There are two types of amenorrhoea: primary and secondary. If a girl has not started to menstruate by the age of 16, she is said to have primary amenorrhoea. Once menstruation has become established during puberty, it is normal for periods to stop during pregnancy, for a few months following childbirth, while breast-feeding, temporarily after ceasing to take oral contraceptive pills, and permanently at the menopause. If menstruation stops at any other time for at least 3 months, the condition is known as secondary amenorrhoea.
What are the causes?
Amenorrhoea is often caused by a disturbance in the female sex hormones, which may be brought on by factors such as stress or depression. Excessive exercise and extreme or sudden weight loss may also lead to such hormonal disturbances and are common causes of amenorrhoea in athletes, gymnasts, and ballet dancers. Hormonal changes may lead to primary or secondary amenorrhoea, depending on when they occur.

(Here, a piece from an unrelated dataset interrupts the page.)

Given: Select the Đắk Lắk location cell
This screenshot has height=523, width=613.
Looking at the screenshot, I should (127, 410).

Primary amenorrhoea is a characteristic feature of delayed puberty and may be caused by a chromosomal abnormality. The failure of menstruation to start at puberty may also be due to a condition in which the hymen (the thin membrane over the vagina) has no opening and menstrual blood cannot leave the body. In rare cases, the uterus is absent from birth, and therefore no menstruation can occur.

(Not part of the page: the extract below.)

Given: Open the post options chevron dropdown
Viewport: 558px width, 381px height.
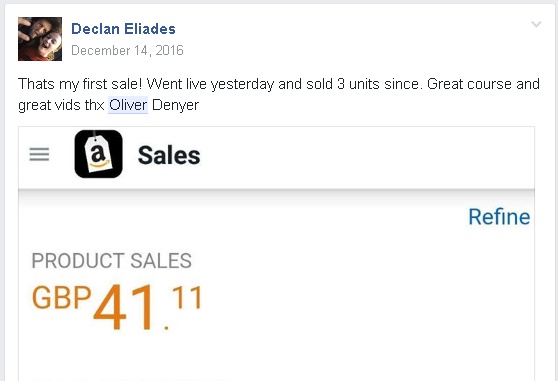Looking at the screenshot, I should 536,24.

Secondary amenorrhoea may be due to a pituitary gland disorder, such as a pituitary tumour. Some women have a premature menopause, in which periods cease before the age of 33. Other possible causes include disorders of the ovaries, such as polycystic ovary syndrome, and treatments such as radiotherapy and chemotherapy, which can result in damage to the ovaries.
What might be done?
Treatment is not needed if amenorrhoea lasts for only a few months after stopping oral contraceptive pills or occurs during pregnancy or breast-feeding. Menstruation normally resumes within a few months of giving birth if you are not breast-feeding or within a month of stopping breast-feeding. After the menopause, amenorrhoea will be permanent.
Amenorrhoea that occurs at any other time should be investigated. Your doctor will examine you and may perform a pregnancy test. You may also need to have blood tests to measure hormone levels, ultrasound scanning of the ovaries and uterus, and CT scanning of the pituitary gland.
Treatment of the underlying disorder induces menstruation in most cases. If the cause cannot be treated, hormonal treatment may be used to start menstruation. If periods are absent due to stress, weight loss, or excessive exercise, they should occur if the problem is overcome.